#### [WORK REQUIRED]
Only an exact, line-for-line copy of the data will serve as the answer.

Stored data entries
——
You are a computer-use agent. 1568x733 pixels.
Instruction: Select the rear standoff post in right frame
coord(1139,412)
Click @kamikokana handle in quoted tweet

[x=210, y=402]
——
#### [RESULT OF THIS TASK]
You are a computer-use agent. 1568x733 pixels.
Instruction: Select the rear standoff post in right frame
coord(1139,412)
Click @kamikokana handle in quoted tweet

[x=210, y=402]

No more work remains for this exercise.